*Page:*
◇ ◇ ◇ ◇

So, this REALLY proves a point. Being first matters BIG TIME. A few years ago online lending was hot and money flowed into that space because it was NEW. No history. Alas, like anything, many of those early firms have suffered with the inevitable 'flaws' in the business model coming to light. So, now capital raising in that sector is........well, difficult. Why? Because these new online lending firms have to explain how they are "different" from the earlier firms (think Lending Club, On Deck, etc). When you're first everything is "perfect". When you come in late you have to explain why the "leaders" ran into problems and how you are different. So picky.
(Bill Taylor/CEO)
- "Bluevine CEO Eyal Lifshitz says every investor now asks how online lending startups will not end up like Lending Club or OnDeck, two early pioneers who have struggled since going public
- It's a change from 2015 when the online lending space was at its peak of fundraising
- Some people believe a lot of startups will get acquired eventually
At least that's what Bluevine CEO Eyal Lifshitz has experienced in his meetings with venture capitalists in recent years. Bluevine, an online lender that focuses on small businesses, last did an external round in 2016 and has raised a total of $188 million since its founding in 2013.

◇ ◇ ◇ ◇

*Source data:*
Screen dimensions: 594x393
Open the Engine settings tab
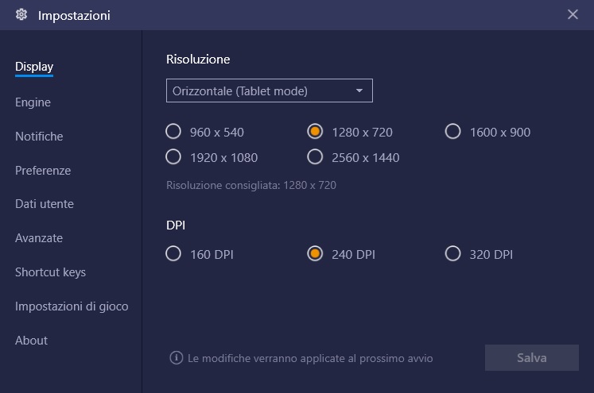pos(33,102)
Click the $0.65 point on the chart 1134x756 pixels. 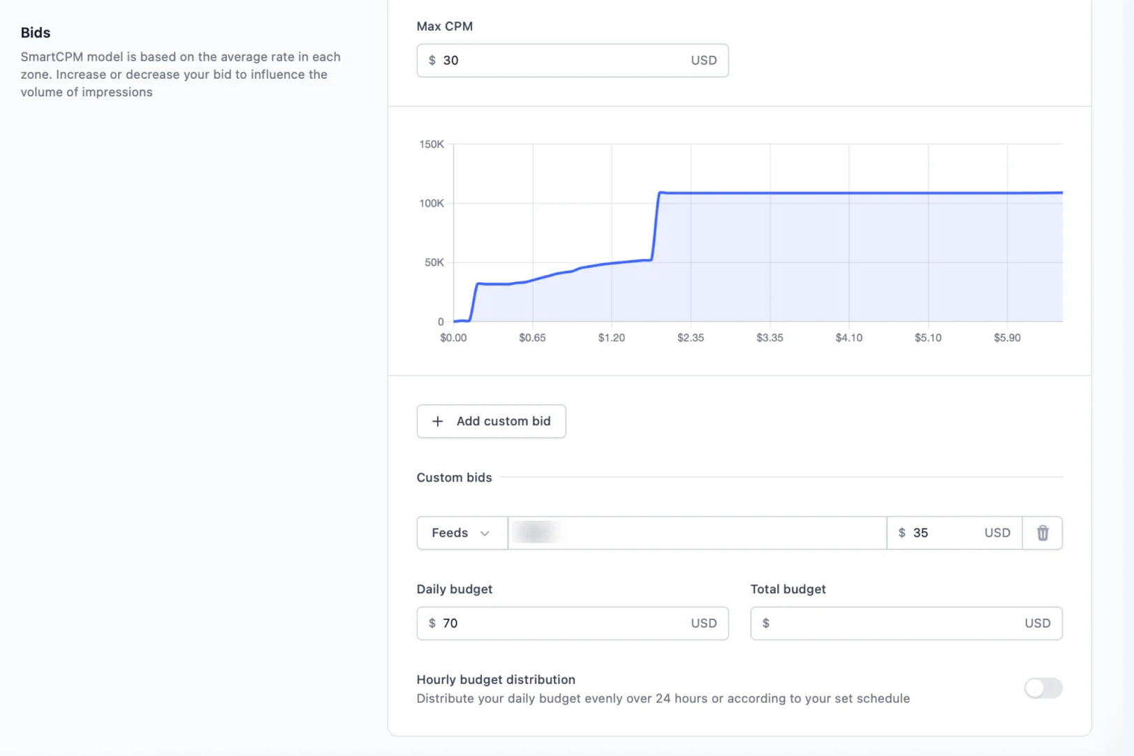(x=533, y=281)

◇ ◇ ◇ ◇

*Required tasks:*
(a) Answer these questions about the post on online lending, one line each:
(i) Which two earlier firms does the opening paragraph name?
(ii) In what year was the online lending space at its peak of fundraising?
(iii) How much has Bluevine raised in total since its founding?
(b) Reproduce everything in the online lending post from "(Bill Taylor/CEO)" down to "founding in 2013.", word for word.
(c) Write the next part of the post on online lending, picking up after its final sentence.

*Task-by-task outputs:*
(a)
(i) Lending Club and On Deck
(ii) 2015
(iii) $188 million

(b)
(Bill Taylor/CEO)
- "Bluevine CEO Eyal Lifshitz says every investor now asks how online lending startups will not end up like Lending Club or OnDeck, two early pioneers who have struggled since going public
- It's a change from 2015 when the online lending space was at its peak of fundraising
- Some people believe a lot of startups will get acquired eventually
At least that's what Bluevine CEO Eyal Lifshitz has experienced in his meetings with venture capitalists in recent years. Bluevine, an online lender that focuses on small businesses, last did an external round in 2016 and has raised a total of $188 million since its founding in 2013.

(c)
"I absolutely needed to have a very compelling story on why we're not the same as our public market comparables," Lifshitz said. "That is not something I needed to deal with three years ago."
Investment in online lending startups exploded on the backs of the success of early pioneers like Lending Club and OnDeck. But Lending Club saw its value sink after failing to meet compliance requirements, which led to the resignation of its star CEO Renaud Laplaunche. OnDeck has been hammered due to concerns around its growth and default rates. Although both companies saw their stock jump on strong earnings this month, they're still valued at a fraction of what they were at their IPOs in 2014.
Their declines have weighed down online lending startups, pressuring them to show how exactly they're different from their predecessors..."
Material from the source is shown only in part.